Rencontre avec John Gwynne à Amiens

Ce 27 mai, John Gwynne, auteur des Terres Bannies (Malice, Bravoure, Ruine, Fureur) et de la Confrérie du Sang, venait à la librairie Martelle d’Amiens pour une rencontre-dédicace. Comme le trou paumé qui me sert de ville de résidence ne se situe pas très loin, je me suis dit que ce serait l’occasion d’une grande épopée hors de mes pénates.
En route pour l’aventure !

Rencontre John Gwynne librairie Martelle Amiens
Tout sage au dernier rang… (Crédit photo : éditions Leha)

Cinq ans que je n’avais pas mis les pieds hors de ma ville… Ça m’avait pas manqué. Quand t’es autiste jusqu’au bout des ongles et que ton état se détériore mois après mois, faut admettre que le monde extérieur donne pas envie du tout d’y pointer le bout du nez. Rien que le bruit, déjà, en cinq minutes, j’ai la tête comme une pastèque. Au bout de dix, migraine, vertiges, désorientation.
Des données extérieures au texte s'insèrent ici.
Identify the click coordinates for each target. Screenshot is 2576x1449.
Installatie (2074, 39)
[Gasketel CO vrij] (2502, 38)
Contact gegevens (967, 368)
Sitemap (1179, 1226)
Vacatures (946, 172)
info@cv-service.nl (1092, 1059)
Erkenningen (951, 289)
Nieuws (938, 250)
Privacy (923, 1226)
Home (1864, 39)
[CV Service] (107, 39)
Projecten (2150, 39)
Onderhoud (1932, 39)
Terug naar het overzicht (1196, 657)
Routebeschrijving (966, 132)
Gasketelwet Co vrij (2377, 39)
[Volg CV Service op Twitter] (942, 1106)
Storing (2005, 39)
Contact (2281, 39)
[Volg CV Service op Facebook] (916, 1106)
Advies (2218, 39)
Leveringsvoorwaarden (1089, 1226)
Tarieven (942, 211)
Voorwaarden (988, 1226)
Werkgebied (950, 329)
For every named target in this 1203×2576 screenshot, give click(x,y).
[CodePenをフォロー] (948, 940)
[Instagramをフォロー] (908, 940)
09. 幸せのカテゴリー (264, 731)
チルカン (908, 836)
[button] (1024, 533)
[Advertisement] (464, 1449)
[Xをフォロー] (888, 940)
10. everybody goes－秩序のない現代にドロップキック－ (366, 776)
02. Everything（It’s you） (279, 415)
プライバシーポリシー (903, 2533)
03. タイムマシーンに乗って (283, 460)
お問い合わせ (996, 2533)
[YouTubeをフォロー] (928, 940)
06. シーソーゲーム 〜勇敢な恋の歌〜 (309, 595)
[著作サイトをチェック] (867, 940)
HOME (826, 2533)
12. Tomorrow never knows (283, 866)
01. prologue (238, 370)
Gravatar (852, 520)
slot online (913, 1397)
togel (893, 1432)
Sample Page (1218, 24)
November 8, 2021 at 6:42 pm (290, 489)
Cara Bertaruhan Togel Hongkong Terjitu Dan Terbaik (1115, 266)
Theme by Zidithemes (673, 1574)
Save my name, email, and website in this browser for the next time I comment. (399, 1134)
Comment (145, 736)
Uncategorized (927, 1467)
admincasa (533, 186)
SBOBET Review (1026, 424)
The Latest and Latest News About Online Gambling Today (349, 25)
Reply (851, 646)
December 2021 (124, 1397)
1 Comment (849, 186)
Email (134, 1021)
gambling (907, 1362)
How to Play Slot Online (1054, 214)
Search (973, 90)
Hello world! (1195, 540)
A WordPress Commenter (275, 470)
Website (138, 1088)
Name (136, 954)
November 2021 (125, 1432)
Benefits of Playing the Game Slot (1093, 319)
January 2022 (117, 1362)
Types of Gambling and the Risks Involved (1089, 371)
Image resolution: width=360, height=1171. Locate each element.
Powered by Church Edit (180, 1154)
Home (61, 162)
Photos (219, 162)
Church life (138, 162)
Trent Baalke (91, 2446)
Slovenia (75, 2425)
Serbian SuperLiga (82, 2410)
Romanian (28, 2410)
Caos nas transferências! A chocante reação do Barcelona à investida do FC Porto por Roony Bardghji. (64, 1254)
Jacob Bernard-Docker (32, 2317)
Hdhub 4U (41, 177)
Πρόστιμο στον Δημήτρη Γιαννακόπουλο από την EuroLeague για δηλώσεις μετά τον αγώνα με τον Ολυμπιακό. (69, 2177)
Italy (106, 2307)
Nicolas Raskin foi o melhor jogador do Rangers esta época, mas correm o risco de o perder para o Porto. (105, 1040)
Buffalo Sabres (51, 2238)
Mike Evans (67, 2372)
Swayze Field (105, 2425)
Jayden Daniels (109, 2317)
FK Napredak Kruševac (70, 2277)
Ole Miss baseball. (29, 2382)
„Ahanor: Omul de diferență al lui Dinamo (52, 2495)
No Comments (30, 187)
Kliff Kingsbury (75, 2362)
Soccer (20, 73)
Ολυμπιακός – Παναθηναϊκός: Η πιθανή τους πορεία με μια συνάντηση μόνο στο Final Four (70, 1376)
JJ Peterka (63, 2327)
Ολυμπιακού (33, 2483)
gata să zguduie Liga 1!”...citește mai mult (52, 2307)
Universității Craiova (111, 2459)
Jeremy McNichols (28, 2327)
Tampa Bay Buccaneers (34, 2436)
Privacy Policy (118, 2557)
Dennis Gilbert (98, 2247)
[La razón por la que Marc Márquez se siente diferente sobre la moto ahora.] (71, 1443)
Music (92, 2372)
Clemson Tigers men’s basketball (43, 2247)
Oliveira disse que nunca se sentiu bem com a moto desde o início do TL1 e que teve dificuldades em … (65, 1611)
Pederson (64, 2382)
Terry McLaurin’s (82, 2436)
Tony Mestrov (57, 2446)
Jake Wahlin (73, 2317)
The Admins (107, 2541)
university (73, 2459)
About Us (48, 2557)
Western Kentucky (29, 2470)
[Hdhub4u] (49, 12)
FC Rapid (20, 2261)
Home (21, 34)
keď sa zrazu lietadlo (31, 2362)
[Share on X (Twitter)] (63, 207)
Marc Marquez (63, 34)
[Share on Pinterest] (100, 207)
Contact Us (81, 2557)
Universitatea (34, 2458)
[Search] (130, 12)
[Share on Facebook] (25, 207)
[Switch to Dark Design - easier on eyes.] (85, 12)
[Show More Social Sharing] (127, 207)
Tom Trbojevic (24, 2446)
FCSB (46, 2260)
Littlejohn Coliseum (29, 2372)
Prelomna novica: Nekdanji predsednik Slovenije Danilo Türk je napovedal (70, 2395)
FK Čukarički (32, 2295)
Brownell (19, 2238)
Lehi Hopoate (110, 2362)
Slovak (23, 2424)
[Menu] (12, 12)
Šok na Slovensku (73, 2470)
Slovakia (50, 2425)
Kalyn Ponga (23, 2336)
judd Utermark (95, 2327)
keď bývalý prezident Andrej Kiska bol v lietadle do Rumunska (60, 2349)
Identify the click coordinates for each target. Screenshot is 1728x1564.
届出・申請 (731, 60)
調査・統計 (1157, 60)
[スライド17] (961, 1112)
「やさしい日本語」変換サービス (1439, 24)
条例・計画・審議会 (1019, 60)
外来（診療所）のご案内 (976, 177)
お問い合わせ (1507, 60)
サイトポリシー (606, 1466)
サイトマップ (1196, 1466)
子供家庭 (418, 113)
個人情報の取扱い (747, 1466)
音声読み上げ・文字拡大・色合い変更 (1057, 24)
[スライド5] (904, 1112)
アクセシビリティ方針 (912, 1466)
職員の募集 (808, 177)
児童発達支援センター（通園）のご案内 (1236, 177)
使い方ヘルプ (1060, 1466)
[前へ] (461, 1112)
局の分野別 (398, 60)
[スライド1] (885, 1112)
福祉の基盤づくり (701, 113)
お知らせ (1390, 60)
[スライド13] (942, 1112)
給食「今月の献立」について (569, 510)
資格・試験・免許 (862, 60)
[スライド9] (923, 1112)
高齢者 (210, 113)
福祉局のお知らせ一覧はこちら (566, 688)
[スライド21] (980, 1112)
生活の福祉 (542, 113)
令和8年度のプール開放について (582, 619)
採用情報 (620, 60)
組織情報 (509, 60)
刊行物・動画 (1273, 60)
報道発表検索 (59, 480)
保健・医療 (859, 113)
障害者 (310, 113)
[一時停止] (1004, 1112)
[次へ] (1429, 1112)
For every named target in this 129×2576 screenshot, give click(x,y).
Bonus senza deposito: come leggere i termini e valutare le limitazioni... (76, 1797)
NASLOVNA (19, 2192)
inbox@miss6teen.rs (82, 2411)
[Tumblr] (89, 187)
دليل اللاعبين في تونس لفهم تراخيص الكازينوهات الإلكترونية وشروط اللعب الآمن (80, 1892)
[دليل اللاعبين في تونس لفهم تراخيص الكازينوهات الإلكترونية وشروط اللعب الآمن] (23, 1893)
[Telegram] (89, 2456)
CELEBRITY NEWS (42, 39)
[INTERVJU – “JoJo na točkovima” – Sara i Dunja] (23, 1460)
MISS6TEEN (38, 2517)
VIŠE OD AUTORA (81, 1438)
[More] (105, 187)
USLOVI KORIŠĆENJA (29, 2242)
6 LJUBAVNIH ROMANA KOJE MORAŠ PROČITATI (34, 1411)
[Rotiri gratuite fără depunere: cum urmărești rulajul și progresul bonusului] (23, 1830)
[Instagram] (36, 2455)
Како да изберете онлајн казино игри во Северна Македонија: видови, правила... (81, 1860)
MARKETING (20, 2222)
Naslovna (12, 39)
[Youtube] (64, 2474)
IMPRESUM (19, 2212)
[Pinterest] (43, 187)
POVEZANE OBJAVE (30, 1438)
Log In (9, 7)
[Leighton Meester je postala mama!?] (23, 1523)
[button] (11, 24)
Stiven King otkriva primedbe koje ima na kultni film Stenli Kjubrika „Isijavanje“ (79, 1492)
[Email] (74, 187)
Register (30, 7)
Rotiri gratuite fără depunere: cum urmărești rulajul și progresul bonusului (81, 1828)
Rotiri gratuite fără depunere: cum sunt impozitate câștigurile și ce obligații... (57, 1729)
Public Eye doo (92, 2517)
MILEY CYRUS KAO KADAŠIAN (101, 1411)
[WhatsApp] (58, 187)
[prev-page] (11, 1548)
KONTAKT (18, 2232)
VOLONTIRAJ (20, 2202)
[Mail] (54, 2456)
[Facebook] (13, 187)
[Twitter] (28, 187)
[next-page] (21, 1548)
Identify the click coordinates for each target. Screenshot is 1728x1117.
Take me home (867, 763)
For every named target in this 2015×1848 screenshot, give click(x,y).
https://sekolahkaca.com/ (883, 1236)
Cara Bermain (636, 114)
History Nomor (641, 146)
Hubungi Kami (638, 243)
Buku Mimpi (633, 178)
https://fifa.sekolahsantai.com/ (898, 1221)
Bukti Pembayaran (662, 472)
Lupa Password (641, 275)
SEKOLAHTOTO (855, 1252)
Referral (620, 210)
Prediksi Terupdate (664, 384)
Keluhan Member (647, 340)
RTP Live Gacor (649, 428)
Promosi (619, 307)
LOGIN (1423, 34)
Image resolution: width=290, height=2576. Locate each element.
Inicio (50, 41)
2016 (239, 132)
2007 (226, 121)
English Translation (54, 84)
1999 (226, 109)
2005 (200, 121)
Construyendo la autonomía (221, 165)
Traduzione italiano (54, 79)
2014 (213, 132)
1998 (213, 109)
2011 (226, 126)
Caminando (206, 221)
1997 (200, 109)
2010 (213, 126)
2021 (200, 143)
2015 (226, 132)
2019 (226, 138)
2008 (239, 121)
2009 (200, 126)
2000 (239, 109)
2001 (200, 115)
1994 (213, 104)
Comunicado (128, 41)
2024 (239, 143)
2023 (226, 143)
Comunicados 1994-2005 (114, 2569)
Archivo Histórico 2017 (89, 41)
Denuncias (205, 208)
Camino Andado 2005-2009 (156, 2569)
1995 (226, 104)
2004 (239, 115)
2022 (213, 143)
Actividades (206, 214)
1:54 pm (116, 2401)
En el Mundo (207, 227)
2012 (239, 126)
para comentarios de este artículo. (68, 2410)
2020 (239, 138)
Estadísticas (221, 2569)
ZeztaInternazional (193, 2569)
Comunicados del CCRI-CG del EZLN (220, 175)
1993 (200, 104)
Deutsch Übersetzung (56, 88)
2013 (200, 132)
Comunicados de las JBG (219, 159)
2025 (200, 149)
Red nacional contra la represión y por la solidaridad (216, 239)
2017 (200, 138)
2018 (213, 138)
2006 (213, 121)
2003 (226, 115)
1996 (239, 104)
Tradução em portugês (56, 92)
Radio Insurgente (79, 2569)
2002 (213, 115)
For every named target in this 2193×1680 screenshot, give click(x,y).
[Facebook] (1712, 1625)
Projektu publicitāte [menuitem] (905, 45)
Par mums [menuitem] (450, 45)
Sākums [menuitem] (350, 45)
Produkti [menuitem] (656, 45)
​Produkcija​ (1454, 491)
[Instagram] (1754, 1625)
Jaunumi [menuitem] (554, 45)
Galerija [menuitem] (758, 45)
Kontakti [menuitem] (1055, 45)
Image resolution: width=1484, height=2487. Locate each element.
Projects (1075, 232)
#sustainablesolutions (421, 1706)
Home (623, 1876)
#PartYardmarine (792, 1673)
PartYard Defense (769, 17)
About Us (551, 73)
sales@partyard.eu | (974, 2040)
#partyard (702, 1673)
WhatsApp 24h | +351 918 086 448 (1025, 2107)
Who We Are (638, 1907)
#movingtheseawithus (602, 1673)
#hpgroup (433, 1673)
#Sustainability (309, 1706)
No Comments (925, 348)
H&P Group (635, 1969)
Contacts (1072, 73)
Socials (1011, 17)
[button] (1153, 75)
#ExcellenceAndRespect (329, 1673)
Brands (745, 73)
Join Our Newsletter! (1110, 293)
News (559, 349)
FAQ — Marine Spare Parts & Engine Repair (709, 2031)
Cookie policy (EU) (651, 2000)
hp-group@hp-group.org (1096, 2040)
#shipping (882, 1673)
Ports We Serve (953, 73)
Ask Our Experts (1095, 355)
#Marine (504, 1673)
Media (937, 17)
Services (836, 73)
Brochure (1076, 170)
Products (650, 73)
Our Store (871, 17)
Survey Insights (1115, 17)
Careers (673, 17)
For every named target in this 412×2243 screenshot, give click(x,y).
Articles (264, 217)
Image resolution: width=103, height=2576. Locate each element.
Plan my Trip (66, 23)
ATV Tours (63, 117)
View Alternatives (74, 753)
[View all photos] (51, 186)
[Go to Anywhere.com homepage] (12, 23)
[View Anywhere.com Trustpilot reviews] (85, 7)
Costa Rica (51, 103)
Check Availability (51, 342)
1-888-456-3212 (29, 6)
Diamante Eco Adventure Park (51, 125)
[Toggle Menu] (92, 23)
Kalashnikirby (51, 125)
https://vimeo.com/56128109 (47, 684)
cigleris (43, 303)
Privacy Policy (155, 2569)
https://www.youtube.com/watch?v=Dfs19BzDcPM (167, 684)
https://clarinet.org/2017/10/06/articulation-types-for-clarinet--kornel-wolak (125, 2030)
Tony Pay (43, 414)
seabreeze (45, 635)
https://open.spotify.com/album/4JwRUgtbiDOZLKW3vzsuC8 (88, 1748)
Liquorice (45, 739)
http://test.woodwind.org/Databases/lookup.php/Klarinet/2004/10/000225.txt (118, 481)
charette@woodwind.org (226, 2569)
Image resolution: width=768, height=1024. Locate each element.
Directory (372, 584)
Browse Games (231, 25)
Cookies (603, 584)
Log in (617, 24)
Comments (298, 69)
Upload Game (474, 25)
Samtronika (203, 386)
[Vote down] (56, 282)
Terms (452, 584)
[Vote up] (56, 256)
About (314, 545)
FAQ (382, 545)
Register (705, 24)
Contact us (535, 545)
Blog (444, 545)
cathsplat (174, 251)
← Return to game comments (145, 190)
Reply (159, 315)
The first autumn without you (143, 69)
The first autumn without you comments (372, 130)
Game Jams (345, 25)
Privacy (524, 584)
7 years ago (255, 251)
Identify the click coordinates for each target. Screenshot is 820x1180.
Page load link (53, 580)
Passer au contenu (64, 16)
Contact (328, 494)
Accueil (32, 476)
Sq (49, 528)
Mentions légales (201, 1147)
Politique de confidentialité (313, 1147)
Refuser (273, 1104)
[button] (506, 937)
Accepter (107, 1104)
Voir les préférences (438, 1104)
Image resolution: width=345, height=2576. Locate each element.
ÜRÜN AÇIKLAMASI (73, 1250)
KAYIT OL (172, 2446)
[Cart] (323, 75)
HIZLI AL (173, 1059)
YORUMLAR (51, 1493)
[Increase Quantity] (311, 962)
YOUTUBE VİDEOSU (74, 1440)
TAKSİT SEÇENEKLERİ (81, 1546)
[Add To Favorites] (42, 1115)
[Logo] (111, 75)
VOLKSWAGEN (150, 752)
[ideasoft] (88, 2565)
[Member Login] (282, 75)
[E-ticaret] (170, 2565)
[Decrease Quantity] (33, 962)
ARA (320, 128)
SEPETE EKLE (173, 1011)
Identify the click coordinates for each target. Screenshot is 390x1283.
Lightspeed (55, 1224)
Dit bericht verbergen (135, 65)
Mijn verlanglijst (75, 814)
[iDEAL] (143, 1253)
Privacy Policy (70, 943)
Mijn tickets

Vingt-quatre heures après ma sortie, j’ai encore mal au crâne. Youpi.
Six semaines qu’il n’est pas tombé une goutte. Je sors, il pleut à verse. Si Dieu existe, de toute évidence, il ne m’aime pas (après, c’est réciproque, je lui jette pas la pierre).
Arrivé à la gare, je demande au guichet un billet de train. Puis j’attends. En fait, il se trouve que le papelard que je croyais être le ticket de carte bancaire était le billet. Tu tournes le dos à peine quelques années, et pouf tout se métamorphose le temps que tu remettes un pied dans la réalité. Autre nouveauté (qui n’en est peut-être une que pour moi et la routine depuis un bail pour le reste de l’univers), y a plus besoin de le composter non plus. Ça change de l’époque des billets qui affichaient “votre titre de transport est déjà composté” et qu’il fallait quand même composter parce que la mention en question c’était tout du flan.
Les tarifs aussi ont changé. La dernière fois que j’ai effectué ce trajet – et j’ai beau pas mettre souvent le nez hors de chez moi, ça remonte quand même pas à dix mille ans –, il devait coûter dans les 7€, maintenant c’est dix balles pour quarante bornes. L’ardoise et l’inflation délirante des tarifs ferroviaires piquent un peu le fion. À nous de vous faire préférer le train, qu’ils disaient… Excusez-moi de me montrer chafouin, mais le résultat ne me semble pas à la hauteur du projet. Tout est préférable au train, des rollers à l’Étoile Noire. Même en fusée, j’ai compté sur mes doigts, le coût par kilomètre parcouru est plus économique.
Sur le quai, je me rends compte que je suis à peu près le seul voyageur à ne pas me promener avec une trottinette ou un vélo (question aux cyclistes : pourquoi vous payez le train alors que vous pourriez rouler gratos jusqu’à Amiens sur votre bicyclette ?). J’attends limite qu’on vienne m’engueuler comme un collégien qui aurait oublié son cahier.
J’ai eu le malheur d’envoyer un SMS à mon frangin qui devait me réceptionner à la gare d’Amiens. Les gens m’ont regardé avec l’air de se demander non pas d’où je venais mais de quand. Alors je détrompe tout de suite ceux qui rêvent d’avoir mon smartphone miniature venu d’un lointain futur, il s’agit d’une antiquité de 2010 à la pointe de la 2G (et pour l’usage que j’en ai, deux pots de yaourt reliés par une ficelle marcheraient tout aussi bien).
Le train arrive à l’heure, ce qui, sur cette ligne, me surprend quelque peu, parce que du temps où je la pratiquais pas mal (1994-2015), la ponctualité restait une notion assez floue, pour ainsi dire un mythe. On avait plus de chances de tomber au détour du quai sur Bigfoot ou Elvis Presley que de partir à l’horaire prévu.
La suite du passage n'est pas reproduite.